Scientists discover evolutionary link to modern-day echinoderms
Research team solves fossil mystery, identifies new species
Scientists at The Ohio State University have discovered a new species that lived more than 500 million years ago—a form of ancient echinoderm that was ancestral to modern-day groups such as sea cucumbers, sea urchins, sea stars, brittle stars and crinoids. The fossil shows a crucial evolutionary step by echinoderms that parallels the most important ecological change to have taken place in marine sediments.
The discovery, nearly 30 years in the making, was published recently in the Bulletin of Geosciences and provides a clue as to how creatures were able to make the evolutionary leap from living stuck to marine sediment grains—which were held together by gooey algae-like colonies, the original way that echinoderms lived—to living attached to hard, shelly surfaces, which is the way their modern-day descendants live now on the bottom of the ocean.
“It throws light on a critical time, not just in the evolution of organisms, but also in the evolution of marine ecosystems,” said Loren Babcock, co-author of the study and professor of earth sciences at Ohio State. “This represents a creature that clearly was making the leap from the old style of marine ecosystems in which sediments were stabilized by cyanobacterial mats, to what ultimately became the present system, with more fluidized sediment surfaces.”
The creature, a species of edrioasteroid echinoderm that Babcock and his researchers named Totiglobus spencensis, lived in the Cambrian Period—about 507 million years ago. (The Earth, for the record, is about 4.5 billion years old.) A family of fossil hunters discovered the fossil in shale of Spence Gulch, in the eastern part of Idaho, in 1992, and donated it to Richard Robison, a researcher at the University of Kansas and Babcock’s doctoral adviser. That part of the country is rich with fossils from the Cambrian period, Babcock said.
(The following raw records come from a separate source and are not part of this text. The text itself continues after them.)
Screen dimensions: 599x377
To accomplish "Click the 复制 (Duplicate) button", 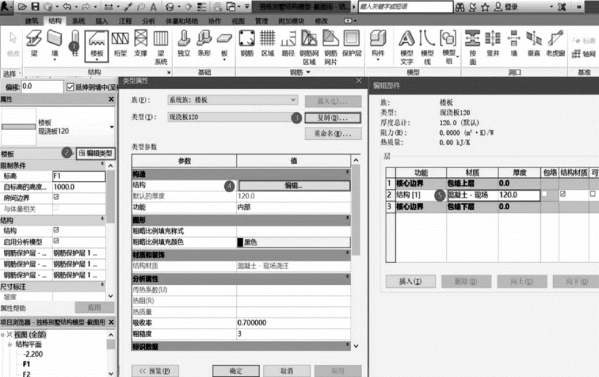I will click(333, 118).
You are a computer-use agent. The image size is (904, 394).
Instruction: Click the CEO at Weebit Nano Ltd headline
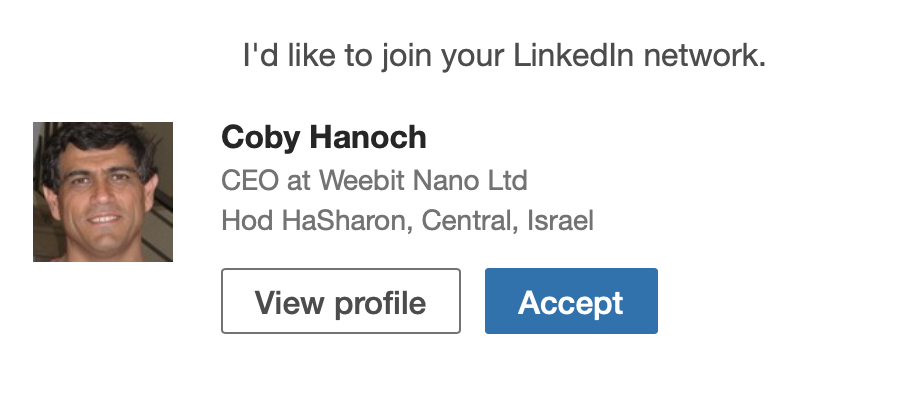pyautogui.click(x=374, y=181)
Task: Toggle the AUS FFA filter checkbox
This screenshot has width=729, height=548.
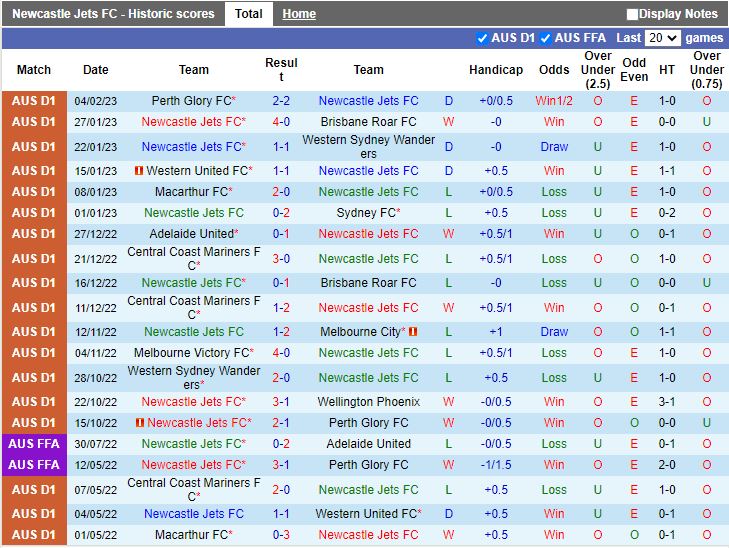Action: [x=546, y=38]
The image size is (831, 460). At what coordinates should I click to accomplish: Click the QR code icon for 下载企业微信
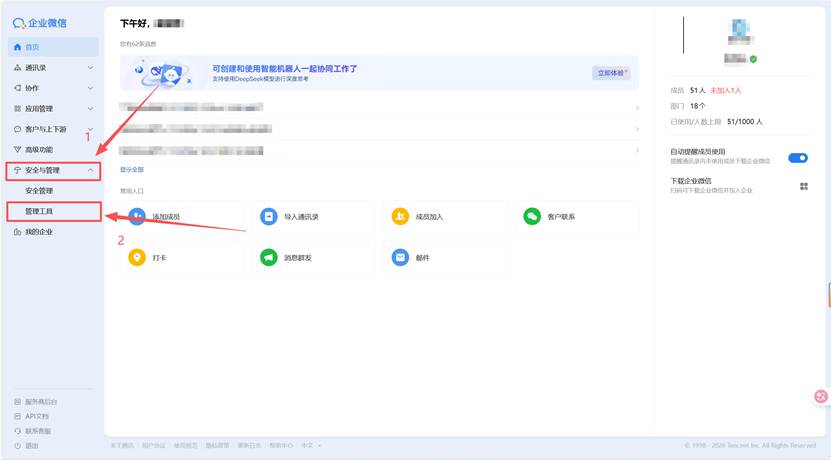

For years, the fossil puzzled both Babcock and Robison. But the mystery was solved a few years ago, when Robison’s fossil collection passed to Babcock after Robison’s retirement.
Once Babcock had the fossil in his lab, he and a visiting doctoral student, Rongqin Wen, removed layers of rock, exposing a small, rust-colored circle with numerous tiny plates and distinct arm-like structures, called ambulcra. Further study showed them that the animal attached itself to a small, conical shell of a mysterious, now-extinct animal called a hyolith using a basal disk—a short, funnel-like structure composed of numerous small calcite plates.
The discovery was a type of scientific poetry—years earlier, Babcock and Robison discovered the type of shell that this animal appeared to be attached to, and named it Haplophrentis reesei.
The edrioasteroid that Babcock and Wen discovered apparently lived attached to the upper side of the elongate-triangular hyolith shell, even as the hyolith was alive. They think a sudden storm buried the animals in a thick layer of mud, preserving them in their original ecological condition.
Echinoderms and hyoliths first appeared during the Cambrian Period, a time in Earth’s history when life exploded and the world became more biodiverse than it had ever been before. The earliest echinoderms, including the earliest edrioasteroids, lived by sticking to cyanobacterial mats—thick, algae-like substances that covered the Earth’s waters. And until the time of Totiglobus spencensis, echinoderms had not yet figured out how to attach to a hard surface.
“In all of Earth’s history, the Cambrian is probably the most important in the evolution of both animals and marine ecosystems, because this was a time when a more modern style of ecosystem was first starting to take hold,” Babcock said. “This genus of the species we discovered shows the evolutionary transition from being a ‘mat-sticker’ to the more advanced condition of attaching to a shelly substrate, which became a successful model for later species, including some that live today.”
In the early part of the Cambrian Period—which started about 538 million years ago—echinoderms likely lived on that algae-like substance in shallow seas that covered many areas of the planet. The algae, Babcock said, probably was not unlike the cyanobacterial mats that appear in certain lakes, including Lake Erie, each summer. But at some point, those algae-like substances became appealing food for other creatures, including prehistoric snails. During the Cambrian, as the population of snails and other herbivores exploded, the algae-like cyanobacterial mats began to disappear from shallow seas, and sediments became too physically unstable to support the animals—including echinoderms—that had come to rely on them.
Once their algae-like homes became food for other animals, Babcock said, echinoderms either had to find new places to live or perish.
Paleontologists knew that the creatures had somehow managed to survive, but until the Ohio State researchers’ discovery, they hadn’t seen much evidence that an echinoderm that lived this long ago had made the move from living stuck to cyanobacterial-covered sediment to living attached to hard surfaces.
“This evolutionary choice—to move from mat-sticker to hard shelly substrate—ultimately is responsible for giving rise to attached animals such as crinoids,” Babcock said. “This new species represents the link between the old lifestyle and the new lifestyle that became successful for this echinoderm lineage.”